0

I have a bunch of object ids referring to blobs in a given git repository. I would like to obtain the number of bytes that their uncompressed content occupies, preferably using JGit. That is, the number of bytes that the corresponding file will contain, once checked out in the workspace.

Is this information stored in the git blob itself? It is briefly discussed here but I do not understand if the blob size in the blob header corresponds to the size once inflated, or something else (such as the size required to store the delta).

I can access the blob size through JGit: given a FileRepository repository and having initialized once and for all an ObjectLoader reader = repository.newObjectReader(), it seems that the size I seek can be obtained using reader.open(objectId).getSize(). But this is slow. It often takes several tens of milliseconds to get a blob size. If I understand correctly, JGit reads the whole blob, at least in some cases. (I asked a similar question here but got no reply.)

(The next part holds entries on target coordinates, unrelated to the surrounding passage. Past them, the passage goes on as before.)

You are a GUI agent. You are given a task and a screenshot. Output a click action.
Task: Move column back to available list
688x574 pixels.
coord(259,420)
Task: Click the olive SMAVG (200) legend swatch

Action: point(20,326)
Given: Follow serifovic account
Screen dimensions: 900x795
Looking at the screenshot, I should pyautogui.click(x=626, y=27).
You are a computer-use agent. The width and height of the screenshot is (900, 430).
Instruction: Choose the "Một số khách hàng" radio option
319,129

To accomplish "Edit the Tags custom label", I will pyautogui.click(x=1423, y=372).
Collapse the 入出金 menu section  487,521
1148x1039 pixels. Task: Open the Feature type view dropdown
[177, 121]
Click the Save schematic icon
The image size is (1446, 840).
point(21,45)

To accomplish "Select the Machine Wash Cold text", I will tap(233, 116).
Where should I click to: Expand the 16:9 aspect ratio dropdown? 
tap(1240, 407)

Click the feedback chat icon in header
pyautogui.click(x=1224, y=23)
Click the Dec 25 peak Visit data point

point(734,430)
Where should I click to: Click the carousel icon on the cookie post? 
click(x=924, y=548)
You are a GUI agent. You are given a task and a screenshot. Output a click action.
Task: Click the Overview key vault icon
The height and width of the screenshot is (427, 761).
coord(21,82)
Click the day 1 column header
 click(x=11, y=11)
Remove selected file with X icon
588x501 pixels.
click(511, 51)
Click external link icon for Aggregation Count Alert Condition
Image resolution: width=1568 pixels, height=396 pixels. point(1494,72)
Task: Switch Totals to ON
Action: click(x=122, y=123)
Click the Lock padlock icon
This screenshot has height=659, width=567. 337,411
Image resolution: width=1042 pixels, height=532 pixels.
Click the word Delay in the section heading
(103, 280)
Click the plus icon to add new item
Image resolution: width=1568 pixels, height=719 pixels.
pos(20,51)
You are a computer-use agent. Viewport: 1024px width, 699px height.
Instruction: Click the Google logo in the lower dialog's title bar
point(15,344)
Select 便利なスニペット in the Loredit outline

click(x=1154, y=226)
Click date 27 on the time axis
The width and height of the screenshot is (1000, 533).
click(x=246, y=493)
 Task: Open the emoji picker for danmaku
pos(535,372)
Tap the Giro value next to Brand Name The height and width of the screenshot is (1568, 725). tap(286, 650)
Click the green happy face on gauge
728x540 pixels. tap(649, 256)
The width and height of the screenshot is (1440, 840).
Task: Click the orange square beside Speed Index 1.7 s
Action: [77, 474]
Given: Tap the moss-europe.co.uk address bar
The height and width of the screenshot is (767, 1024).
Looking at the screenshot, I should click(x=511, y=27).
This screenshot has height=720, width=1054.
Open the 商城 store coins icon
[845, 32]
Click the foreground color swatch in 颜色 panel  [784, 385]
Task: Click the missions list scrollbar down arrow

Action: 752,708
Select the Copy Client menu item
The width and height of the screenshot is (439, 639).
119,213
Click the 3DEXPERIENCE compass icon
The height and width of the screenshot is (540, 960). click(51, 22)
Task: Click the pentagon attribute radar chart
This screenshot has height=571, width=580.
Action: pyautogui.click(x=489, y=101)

My question is: can I get a blob size faster using JGit? Alternatively, can I achieve what I want at least in principle by reading some part of the blob data, that is, is this information stored somewhere in direct form, or deducible, or do I absolutely need to read and inflate the whole blob before knowing its size?

Olivier Cailloux
  • 977
  • 9
  • 24
  • 1
    The size *is* stored in the blob, in its header. It may, however, take many milliseconds to locate and read the blob header, especially if the object is packed. I have no idea whether any particular JGit code is good at finding the object's size without completely uncompressing the object first, or not, though (which is why this is a comment, not an answer). – torek Feb 01 '21 at 08:46
  • 1
    I tried `time git cat-file -s ` and `time (echo | git cat-file --batch-check)` on a 30mb blob. The latter is much faster. Besides, if repeated multiple times, the 1st time always takes much more time and the rest take much less. – ElpieKay Feb 01 '21 at 09:53
  • @torek Thanks. An answer not specific to JGit would be fine if nothing more direct appears. Any official reference about the size stored in the header? Do you know if uncompressing the whole object is required in order to access the relevant part of the header? – Olivier Cailloux Feb 01 '21 at 14:01
  • 1
    Using `git cat-file` with the `-s` or `--batch-check` option should be very fast. As @ElpieKay found, there's actually a bug in current (or maybe just older) versions of Git where `git cat-file -s` expands the entire blob internally even though it only needs the size, while the batch-check code doesn't; I think it's in the process of being fixed (I saw some messages on the Git mailing list but didn't keep track of them). – torek Feb 01 '21 at 14:55
  • 1
    The main problem with using `git cat-file` is that spawning a separate process is itself slow. Whether that will be a problem overall for your situation, I don't know. – torek Feb 01 '21 at 14:56
  • 1
    Oh, and, to answer the question you asked: it's necessary to read the blob header (the first however many bytes) to get the size, and this may require running a decompression algorithm, but there's no need to decompress the *entire* object: once we have run enough decompression to get the `blob \0` bytes, we're done. That's what the batch-check code does and that's why it's fast, and the fact that `git cat-file -s` doesn't *use* the fast path is the bug. – torek Feb 01 '21 at 14:58

1 Answers1

1

Use ObjectReader#getObjectSize, which will read only the size of the object and not the entire object.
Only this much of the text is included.